Employées d'une confiserie à Spalding (Angleterre), en 1907.
Femmes travaillant dans une atelier de textile à Sarajevo, en 1910.

Le contrôle des naissances (dans un cadre privé et non gouvernemental, qui condamne généralement ces pratiques) en Occident est lié à un changement des mentalités, où il devient envisageable de souhaiter pour ses enfants une meilleure condition sociale que la sienne, cela supposant un foyer plus restreint pour y consacrer du temps, du soin et de l'argent. Ce phénomène de transition démographique touche aussi bien les femmes insérées dans le monde du travail salarié, dont le nombre reste faible (dans les années 1890, deux tiers des hommes des pays développés sont actifs, contre un quart des femmes, et parmi celles-ci, en Allemagne, seulement 12 % sont mariées, 50 % célibataires et 40 % veuves)[2], que la femme du paysan ou de l'artisan qui travaille, mais en complément de son mari et à des tâches bien spécifiques, ce qui ne distingue pas leur rôle à la Belle Époque du leur aux siècles précédents.
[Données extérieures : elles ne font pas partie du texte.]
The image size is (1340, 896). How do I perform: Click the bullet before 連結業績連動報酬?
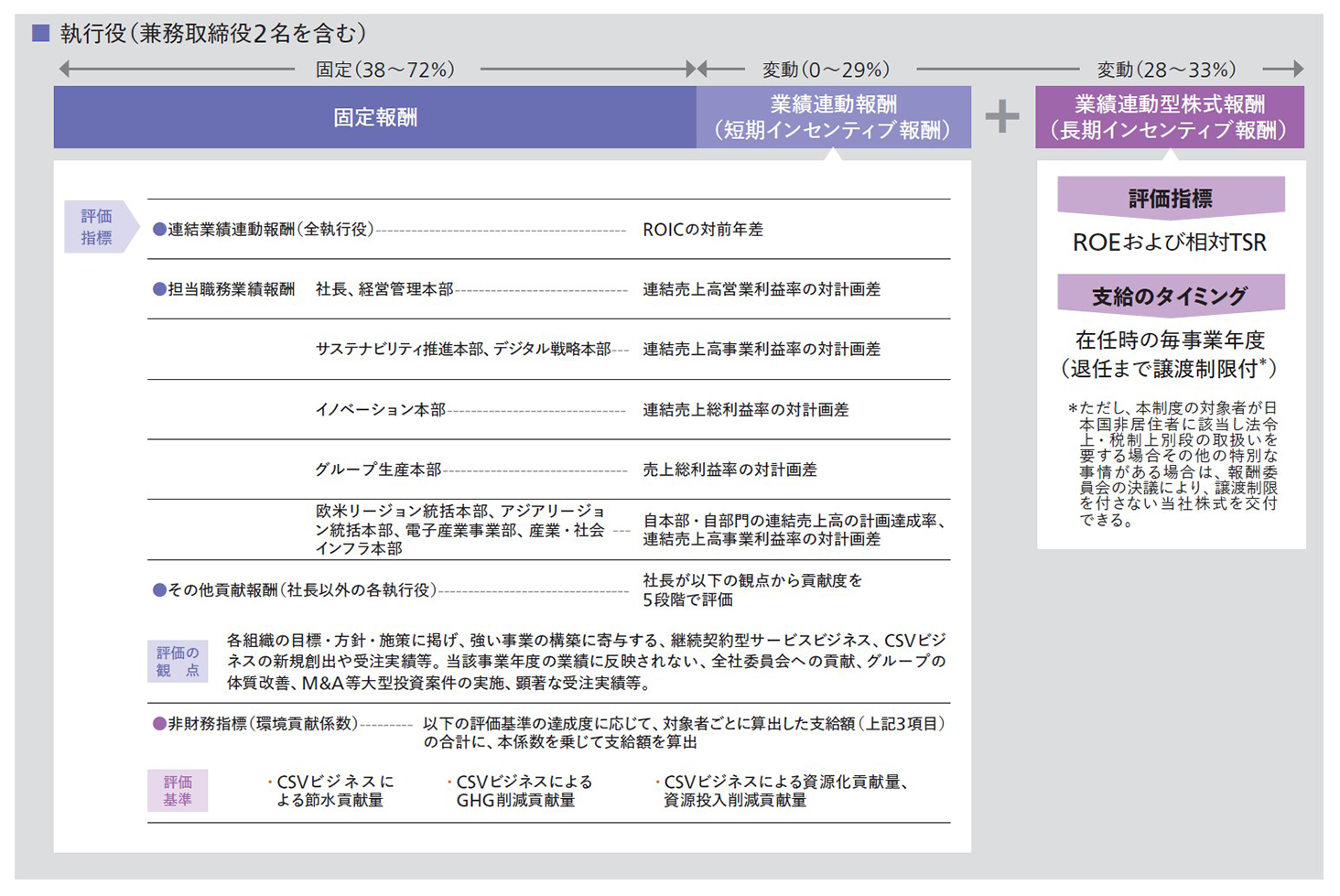(159, 230)
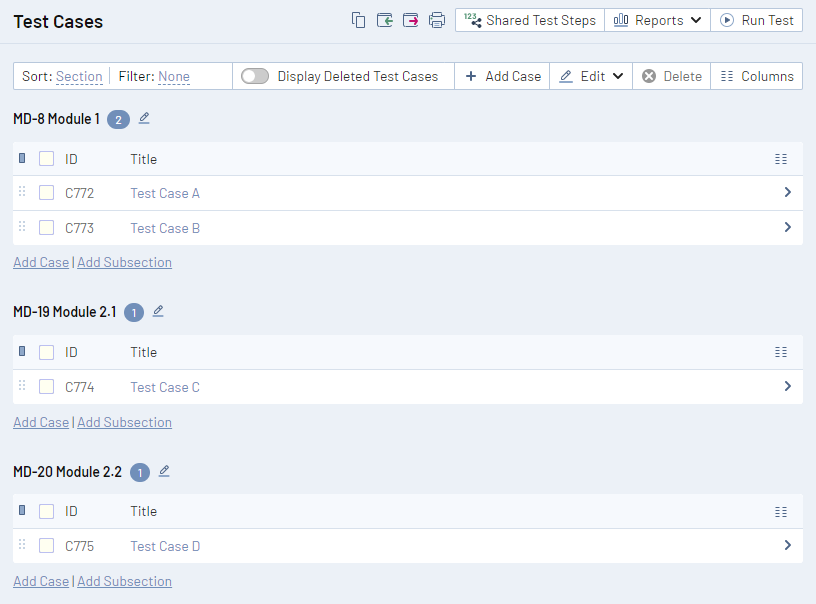Open Test Case C title
The image size is (816, 604).
pos(165,387)

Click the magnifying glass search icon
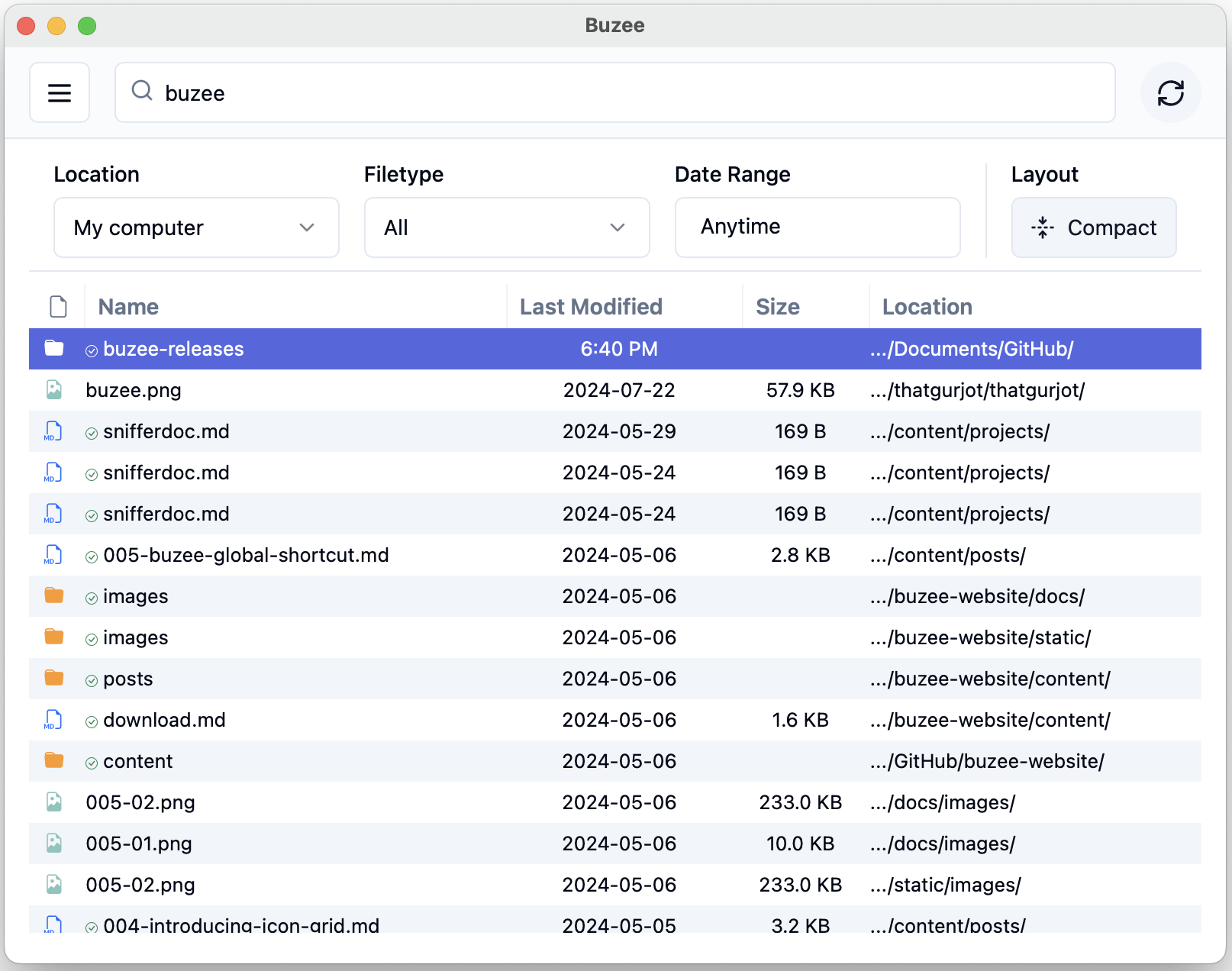(x=142, y=91)
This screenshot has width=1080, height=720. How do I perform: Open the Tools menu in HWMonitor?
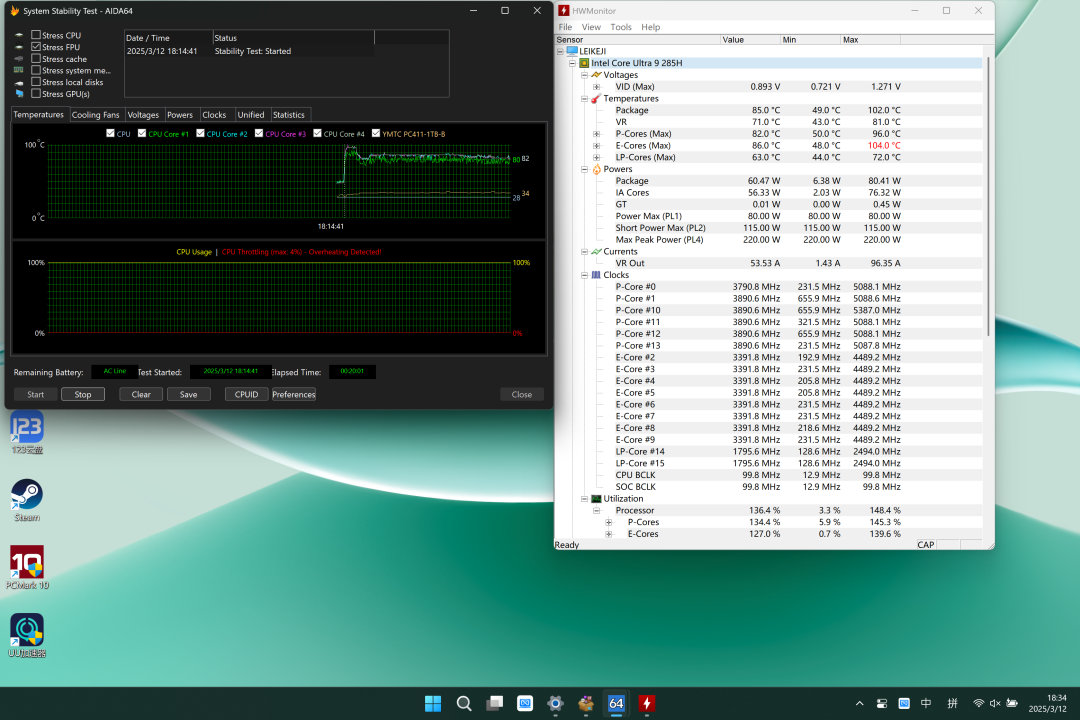[621, 27]
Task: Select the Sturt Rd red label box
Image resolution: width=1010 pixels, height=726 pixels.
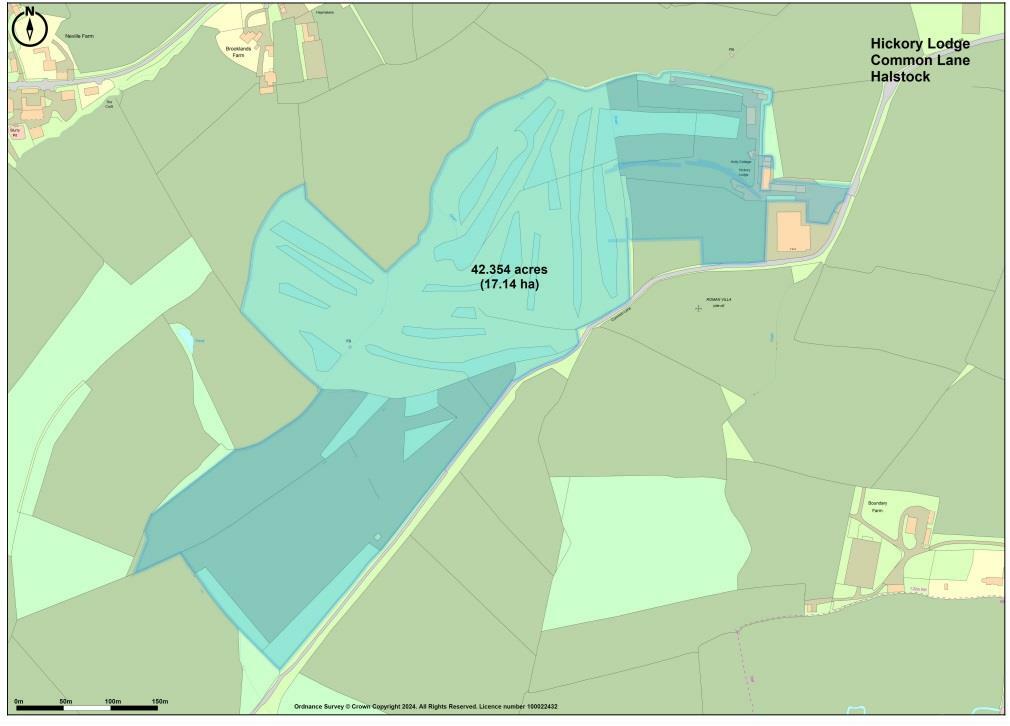Action: 16,131
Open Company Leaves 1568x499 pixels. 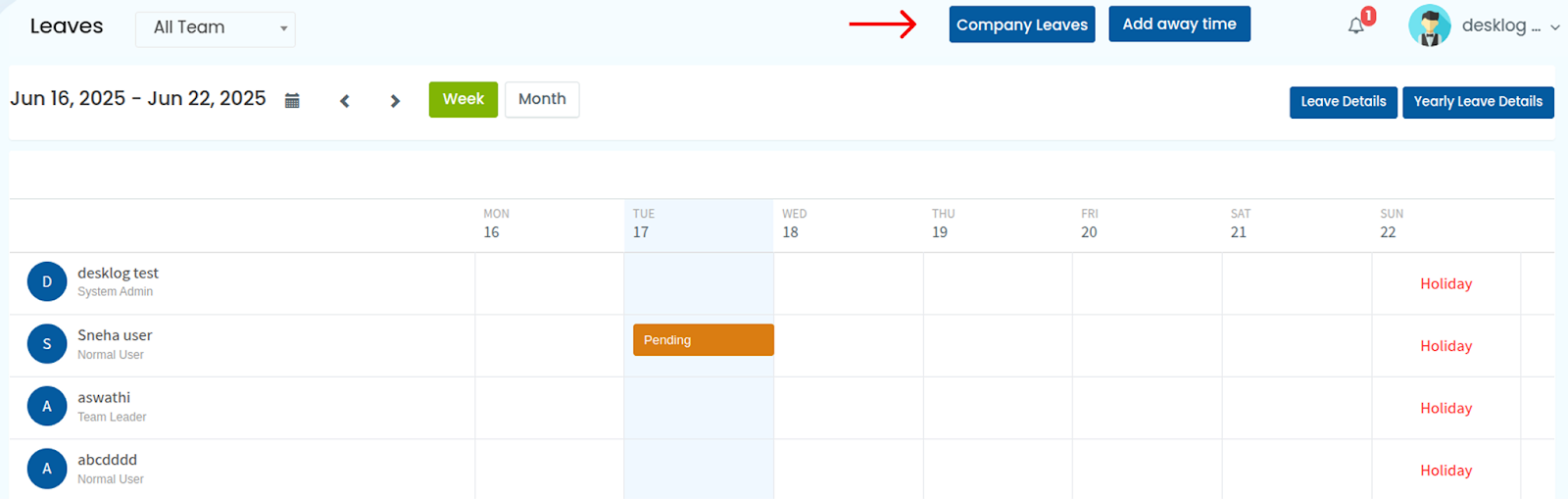coord(1022,25)
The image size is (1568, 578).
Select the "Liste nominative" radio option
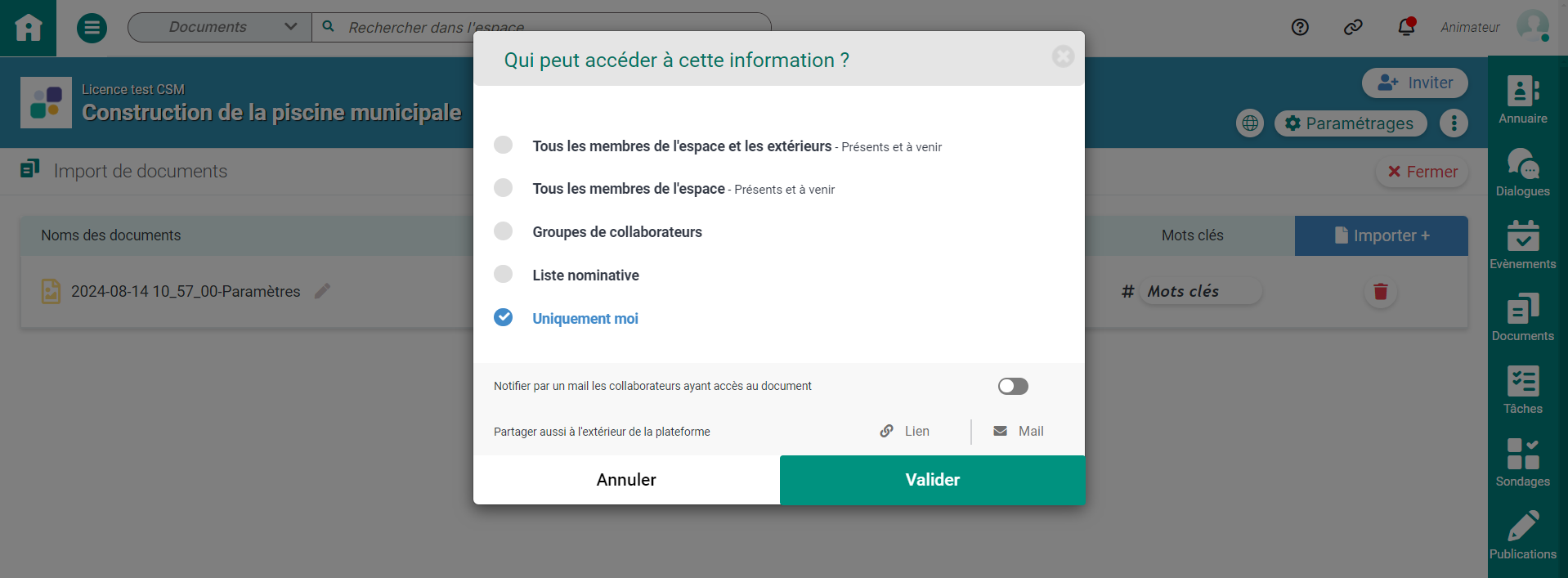coord(504,275)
On ne compte par ailleurs auparavant pas de métier typiquement féminins, mis à part la prostitution et le spectacle[3]. Au XIXe siècle se sont développés les métiers proto-industriels, comme les ateliers de confection (tissage, vannerie, etc.), et qui à la Belle Époque, avec les progrès de l'éducation et la réglementation de l'État deviennent davantage féminins (les enfants y travaillent moins) tout en restant harassants et sous-payés et souvent effectués à domicile ; on compte aussi de nombreuses femmes domestiques. Le revenu du foyer devient dès lors double, engendrant une séparation économique des sexes. Mais la femme reste fortement dépendante de son mari et doit avant tout s'occuper de son ménage et si salaire elle a, il n'est vu que comme un complément. Ainsi, il était mal vu qu'une femme mariée travaille, le salaire du mari devant en théorie suffire, mais une célibataire ou une veuve y étaient généralement contraintes. Les salaires étaient maintenus vers le bas pour que ces emplois ne soient pas une concurrence pour le salariat masculin[4]. On assiste donc à une progressive masculinisation du monde du travail, où les emplois sont de plus en plus codifiés et le travail féminin assigné à des domaines bien spécifiques.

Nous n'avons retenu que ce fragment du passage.